═══ Input for this task

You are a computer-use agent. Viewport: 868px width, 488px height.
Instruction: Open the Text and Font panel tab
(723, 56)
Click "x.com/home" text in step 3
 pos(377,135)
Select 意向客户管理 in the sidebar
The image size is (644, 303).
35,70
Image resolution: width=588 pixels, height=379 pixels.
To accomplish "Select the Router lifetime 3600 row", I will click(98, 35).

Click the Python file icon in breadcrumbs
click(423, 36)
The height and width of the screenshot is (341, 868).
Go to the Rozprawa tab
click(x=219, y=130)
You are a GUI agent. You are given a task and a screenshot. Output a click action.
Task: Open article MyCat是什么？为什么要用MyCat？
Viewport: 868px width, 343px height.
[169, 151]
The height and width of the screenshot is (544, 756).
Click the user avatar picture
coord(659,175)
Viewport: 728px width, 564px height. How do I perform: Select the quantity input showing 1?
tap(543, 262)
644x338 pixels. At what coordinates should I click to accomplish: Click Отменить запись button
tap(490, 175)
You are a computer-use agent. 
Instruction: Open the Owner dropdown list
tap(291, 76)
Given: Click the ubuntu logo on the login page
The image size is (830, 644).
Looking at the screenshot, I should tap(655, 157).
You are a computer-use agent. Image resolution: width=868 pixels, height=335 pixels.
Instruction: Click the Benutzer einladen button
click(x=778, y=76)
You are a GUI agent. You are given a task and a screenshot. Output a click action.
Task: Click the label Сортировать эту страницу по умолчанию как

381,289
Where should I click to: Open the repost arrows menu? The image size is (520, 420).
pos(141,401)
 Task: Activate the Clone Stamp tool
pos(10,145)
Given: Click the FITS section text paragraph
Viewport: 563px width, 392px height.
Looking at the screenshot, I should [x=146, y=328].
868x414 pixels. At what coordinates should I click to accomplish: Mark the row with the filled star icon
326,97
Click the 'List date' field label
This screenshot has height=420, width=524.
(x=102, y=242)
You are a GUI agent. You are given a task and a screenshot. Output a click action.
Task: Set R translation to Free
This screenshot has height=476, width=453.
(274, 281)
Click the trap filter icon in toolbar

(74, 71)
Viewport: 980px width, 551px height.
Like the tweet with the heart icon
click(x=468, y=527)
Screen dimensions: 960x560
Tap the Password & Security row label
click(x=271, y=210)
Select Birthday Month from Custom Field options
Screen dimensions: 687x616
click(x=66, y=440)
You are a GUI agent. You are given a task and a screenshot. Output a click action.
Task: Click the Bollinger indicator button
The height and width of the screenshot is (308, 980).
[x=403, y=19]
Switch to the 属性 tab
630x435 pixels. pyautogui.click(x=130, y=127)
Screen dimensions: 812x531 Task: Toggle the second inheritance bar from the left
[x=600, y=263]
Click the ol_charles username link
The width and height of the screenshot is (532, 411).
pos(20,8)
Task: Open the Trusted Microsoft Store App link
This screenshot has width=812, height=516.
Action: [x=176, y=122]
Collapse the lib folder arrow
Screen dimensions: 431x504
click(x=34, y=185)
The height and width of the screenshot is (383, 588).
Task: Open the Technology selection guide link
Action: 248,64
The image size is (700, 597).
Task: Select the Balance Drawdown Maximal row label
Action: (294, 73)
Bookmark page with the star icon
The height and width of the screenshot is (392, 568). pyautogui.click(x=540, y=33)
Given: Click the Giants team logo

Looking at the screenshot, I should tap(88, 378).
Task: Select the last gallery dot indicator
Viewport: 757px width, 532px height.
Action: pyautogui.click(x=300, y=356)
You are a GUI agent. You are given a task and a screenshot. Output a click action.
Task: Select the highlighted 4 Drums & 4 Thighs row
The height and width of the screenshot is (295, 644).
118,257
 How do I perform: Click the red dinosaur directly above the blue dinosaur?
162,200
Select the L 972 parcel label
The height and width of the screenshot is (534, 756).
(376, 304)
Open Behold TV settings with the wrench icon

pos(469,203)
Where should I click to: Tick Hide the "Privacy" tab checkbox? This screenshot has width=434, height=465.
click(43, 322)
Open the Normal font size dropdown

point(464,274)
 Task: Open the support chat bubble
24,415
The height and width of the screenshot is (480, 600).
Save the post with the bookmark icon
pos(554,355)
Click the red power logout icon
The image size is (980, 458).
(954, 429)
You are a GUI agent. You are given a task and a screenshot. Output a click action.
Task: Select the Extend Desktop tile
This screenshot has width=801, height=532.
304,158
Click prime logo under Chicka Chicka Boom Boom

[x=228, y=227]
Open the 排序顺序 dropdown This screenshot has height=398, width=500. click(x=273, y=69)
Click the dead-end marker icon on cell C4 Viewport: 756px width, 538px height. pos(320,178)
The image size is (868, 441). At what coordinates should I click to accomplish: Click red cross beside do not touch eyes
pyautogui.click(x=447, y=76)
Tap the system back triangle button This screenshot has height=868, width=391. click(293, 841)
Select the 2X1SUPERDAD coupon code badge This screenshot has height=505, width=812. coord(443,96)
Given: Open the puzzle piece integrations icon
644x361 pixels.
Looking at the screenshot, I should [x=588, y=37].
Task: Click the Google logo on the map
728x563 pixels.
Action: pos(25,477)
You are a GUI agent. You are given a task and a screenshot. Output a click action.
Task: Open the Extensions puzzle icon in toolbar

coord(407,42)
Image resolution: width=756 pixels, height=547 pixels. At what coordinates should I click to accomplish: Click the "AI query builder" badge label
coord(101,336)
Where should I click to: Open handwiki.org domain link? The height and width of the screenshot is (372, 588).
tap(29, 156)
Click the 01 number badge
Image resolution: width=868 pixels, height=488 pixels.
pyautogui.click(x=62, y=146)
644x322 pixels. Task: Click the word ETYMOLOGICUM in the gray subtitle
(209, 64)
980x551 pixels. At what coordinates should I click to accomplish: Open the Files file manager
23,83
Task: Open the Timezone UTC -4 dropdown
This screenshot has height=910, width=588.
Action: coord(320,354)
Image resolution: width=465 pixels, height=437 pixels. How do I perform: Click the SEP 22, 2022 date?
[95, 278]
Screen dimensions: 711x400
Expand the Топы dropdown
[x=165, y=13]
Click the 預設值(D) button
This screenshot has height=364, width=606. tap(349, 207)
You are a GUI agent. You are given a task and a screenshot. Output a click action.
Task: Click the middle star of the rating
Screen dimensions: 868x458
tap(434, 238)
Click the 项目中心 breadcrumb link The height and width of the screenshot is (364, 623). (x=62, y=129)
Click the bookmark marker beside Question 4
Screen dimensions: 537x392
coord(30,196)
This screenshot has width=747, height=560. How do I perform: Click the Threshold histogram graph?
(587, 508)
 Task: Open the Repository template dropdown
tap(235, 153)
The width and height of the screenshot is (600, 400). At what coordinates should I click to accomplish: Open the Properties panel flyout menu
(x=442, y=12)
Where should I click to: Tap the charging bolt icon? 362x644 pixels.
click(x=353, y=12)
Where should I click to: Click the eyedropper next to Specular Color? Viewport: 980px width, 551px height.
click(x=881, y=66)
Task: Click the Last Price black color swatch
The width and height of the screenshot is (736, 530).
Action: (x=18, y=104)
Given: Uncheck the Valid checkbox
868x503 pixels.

══════

• Aim of the exercise
A count alone is required. How many lines in the entries contain the string "computer"?

• Solution to the problem
3